De hecho, se han divulgado menores tasas de mortalidad y fallecimientos, como resultado de las políticas públicas y las legislaciones.
En cuanto al fenómeno social, el país supera la prevalencia en las Américas, con el consumo de al menos cinco unidades estándar de bebida, una vez al mes. La última referencia, que se remonta al año 2016, aseguraba el registro del 39,7% entre los hombres y el 10,5% en las mujeres. Según la OMS, el 9,6% de los varones y el 3,4% de las mujeres, presentan algún tipo de trastorno por el consumo de alcohol.
Es así que la ley tampoco provocó un cambio significativo en los patrones de consumo, sino en las pautas de comportamiento al momento de conducir, e hizo descender la siniestralidad fatal. Porque, además, hay otras cuestiones visibles como el crecimiento del parque automotor, en un país cuyo índice poblacional permanece estancado. Incluso bajó la cantidad de siniestros y muertes en los motociclistas.
En cualquier caso, por estos días adquirió visibilidad y seguimiento, el accidente protagonizado por el presidente del Pit Cnt, Marcelo Abdala, quien chocó con 1,53 alcohol en sangre a vehículos estacionados en Punta Carretas. Resultó condenado como autor penalmente responsable de la conducción en “grave estado de embriaguez” de acuerdo al numeral 3 del Código Penal, con “15 días de prestación de trabajo comunitario o prisión equivalente en caso de incumplimiento”. En las últimas horas se supo que solicitó ausentarse del país por 7 días para realizar un viaje ya planificado.
Bastante menos visibilidad, por el hecho de ser un desconocido, tuvo el siniestro fatal provocado por un conductor reincidente, al impactar con un motociclista de 27 años, que falleció en la zona de Canelón Chico. Y esta situación, reiterada, deja el sabor amargo de una serie de preguntas que difícilmente puedan responderse.

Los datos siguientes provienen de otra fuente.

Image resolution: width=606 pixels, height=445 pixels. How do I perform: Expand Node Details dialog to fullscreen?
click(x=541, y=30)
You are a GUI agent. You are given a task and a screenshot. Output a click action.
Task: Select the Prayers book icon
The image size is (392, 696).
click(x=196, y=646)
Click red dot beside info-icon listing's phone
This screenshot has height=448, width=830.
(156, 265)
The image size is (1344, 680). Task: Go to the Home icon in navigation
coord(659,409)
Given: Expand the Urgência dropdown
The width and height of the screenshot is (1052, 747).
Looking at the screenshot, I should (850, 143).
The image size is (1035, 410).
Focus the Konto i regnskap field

Porque un conductor alcoholizado y reincidente debe tener prohibido volver a manejar un vehículo por el resto de su existencia, con el necesario retiro de la documentación. Su caso está a disposición de la justicia canaria, pero es un ejemplo de lo que debe prevenirse antes de una muerte en el tránsito.
Las intervenciones se vuelven necesarias, como por ejemplo, las derivaciones obligatorias a organizaciones de la sociedad civil dedicadas a la recuperación de su problema de alcoholismo.
Las actividades, en general, han retornado a su normalidad a pesar del transcurso de la pandemia y con ello el incremento del tránsito de personas y vehículos. En forma paralela se observa un aumento en la siniestralidad y la repetición de conductas que se creían controladas.
Esto vuelve a significar que, a pesar de haber tenido un tiempo para reflexionar, el ser humano, al volver a la “normalidad”, vuelve con la misma carga de defectos conque había puesto pausa a sus actividades cotidianas.
Hay cuestiones que en las sociedades modernas no tendrían que discutirse ni permitirse que atraviesen por discursos moralistas. Estamos en el siglo XXI y la evidencia es clara.